Right, listen. There hasn't been a single good goose-based goof, joke, edit, photoshop, tweet or otherwise made in the five months since House House let Untitled Goose Game loose upon the world. Slapping the feathered devil into any old context just doesn't cut it, and the phrase "and you are a horrible goose" is a patter abyss - this is the hill I choose to die on. But VR developer Sam Chiet may have broken that trend with Desktop Goose, a digital companion that walks the walk, honks the honk, and causes chaos upon your poor PC.

Look at them up there, ruining our Untitled Goose Game review's lovely header image with photo edits and to-do lists. The goose has more in his bag of tricks, too, as demonstrated in Chiet's showcase trailer below.

Watch on YouTube

For the most part, the oddly-cylindrical goose will meander around your monitor. Sometimes they'll pop off-screen for a moment, returning to track mud all over your desktop. Daft, but ultimately harmless.

But the goose isn't content to merely take a stroll through your desktop wallpaper. They'll nick your mouse cursor. They'll drag on their collection of goose-themed memes from off-screen. They'll even open up a notepad window to start typing things like "I cause problems on purpose." And they'll do all this even while you're in-game - though it's worth noting a substantial performance hit if you try that. Oh, the price you pay for a mild chortle and severely compromised gameplay.

An updated version now lets you control just how aggressive you want the goose to be. It'll also let you load their collection with as many of your own images as you like.
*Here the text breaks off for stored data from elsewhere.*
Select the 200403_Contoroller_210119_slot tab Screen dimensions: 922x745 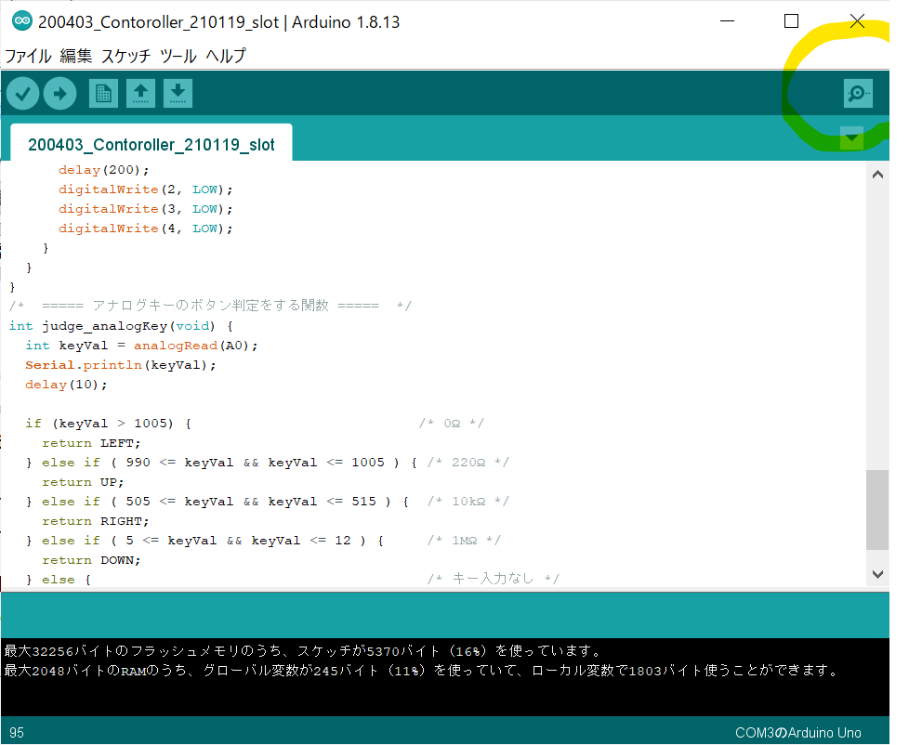[151, 144]
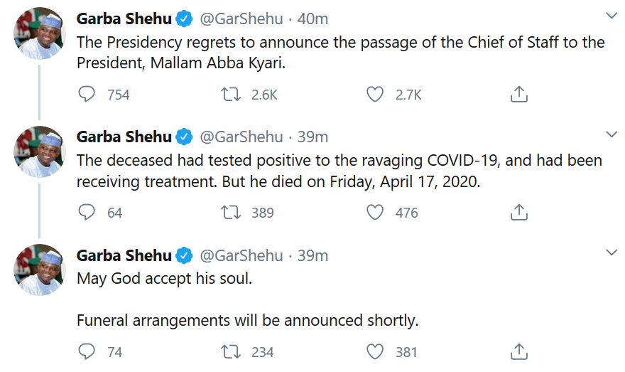Retweet the tweet with 2.6K retweets

pos(231,95)
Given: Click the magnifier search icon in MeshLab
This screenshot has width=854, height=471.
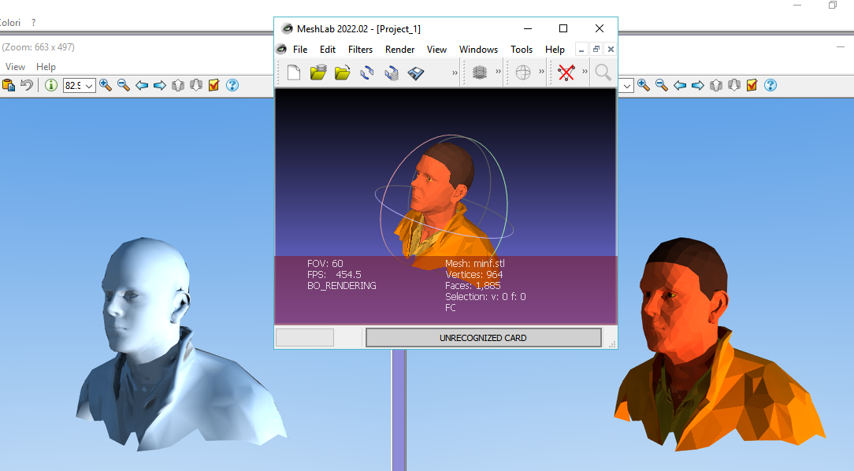Looking at the screenshot, I should (x=603, y=72).
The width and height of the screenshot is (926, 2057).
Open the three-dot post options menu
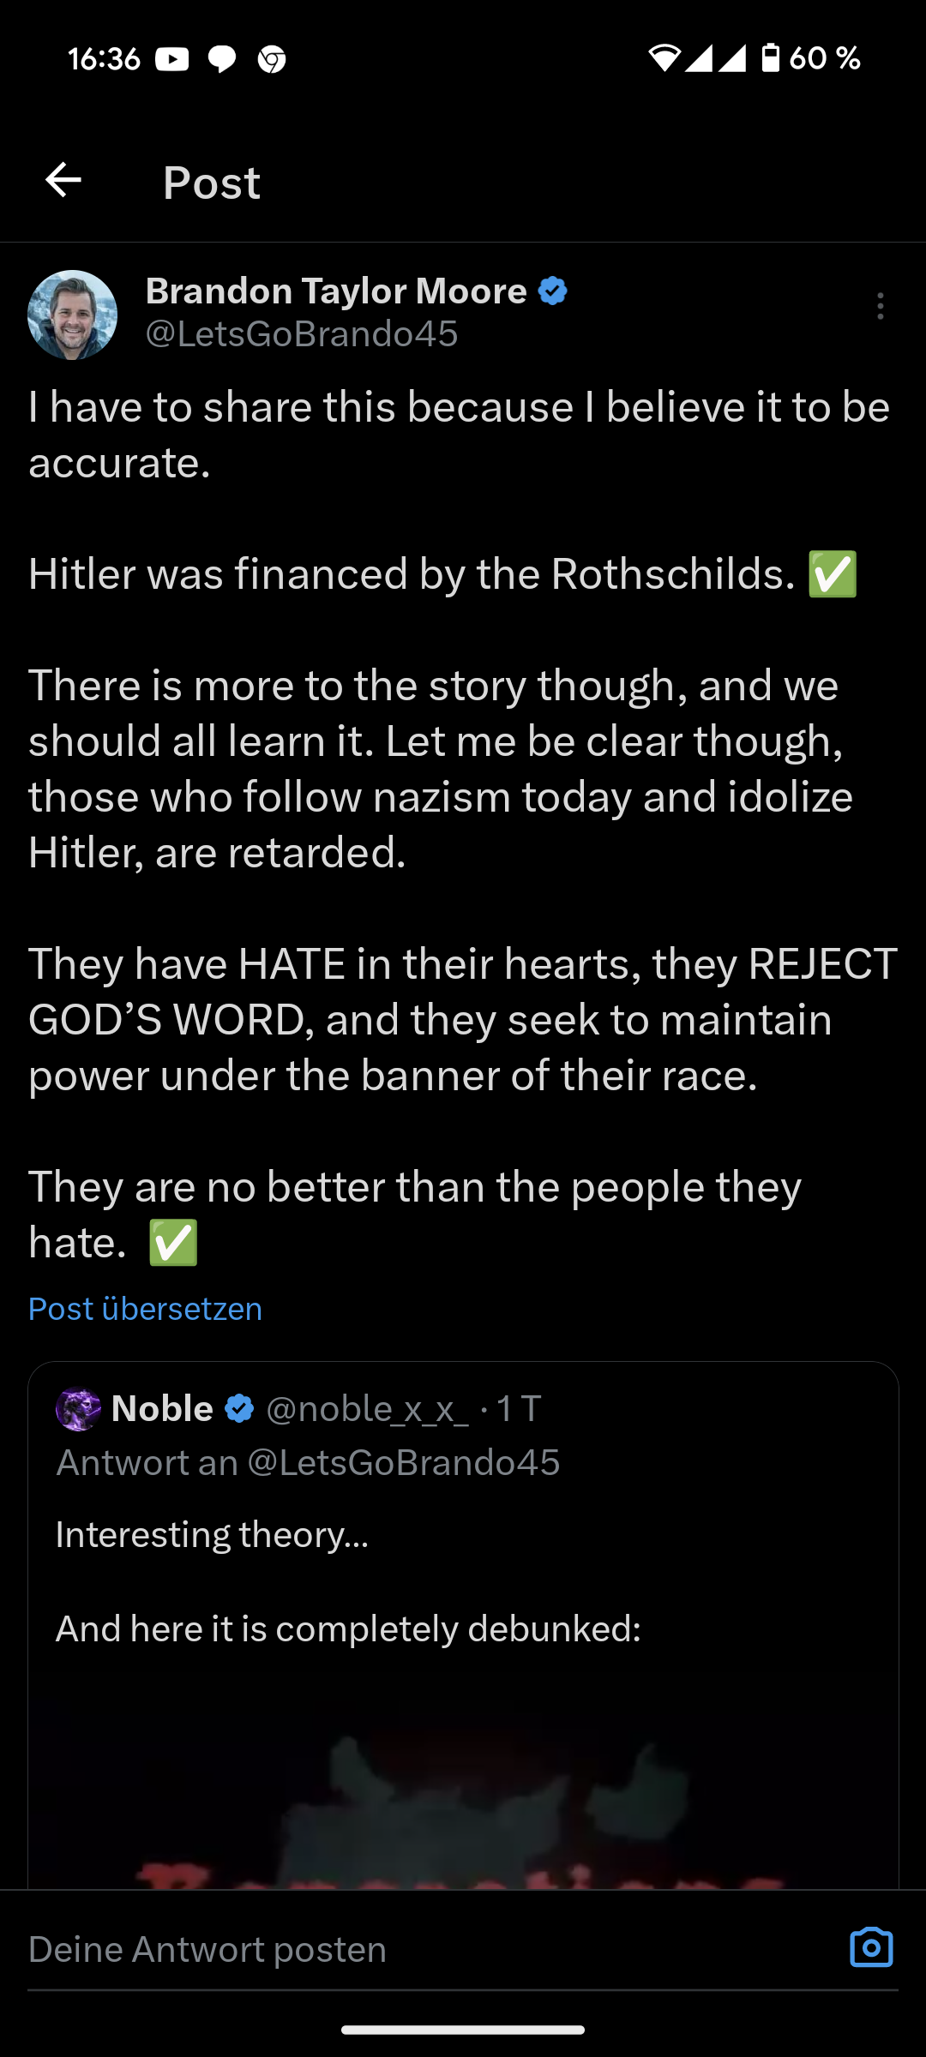pos(881,306)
I anticipate some bold digital goose art collaborations in future.

Desktop Goose is available to pay-what-you-want over on Itch.io. Oh, and because the creator's comments are exploding - yes, you can evict the goose. Holding escape for a good ten seconds or so will banish your feathered friend, handing back complete control of your desktop. You're welcome.

For five minutes and zero up-front cost, it's a novel little timewaster. But I could hardly talk about desktop pets without mentioning Nathalie Lawhead's Cyberpet Graveyard (also via Itch), a collection of curious software companions and short stories buried away in forgotten file directories

With software like this, who needs real human companionship?